_THE TASK:_ Return each line of the data that follows exactly as it reads.

Stored data:
━━━━

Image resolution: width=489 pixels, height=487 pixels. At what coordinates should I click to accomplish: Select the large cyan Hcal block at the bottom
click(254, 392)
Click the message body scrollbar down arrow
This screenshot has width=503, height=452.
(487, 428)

━━━━

_ANSWER SPACE:_
Image resolution: width=489 pixels, height=487 pixels. At what coordinates should I click to accomplish: Select the large cyan Hcal block at the bottom
click(254, 392)
Click the message body scrollbar down arrow
This screenshot has width=503, height=452.
(487, 428)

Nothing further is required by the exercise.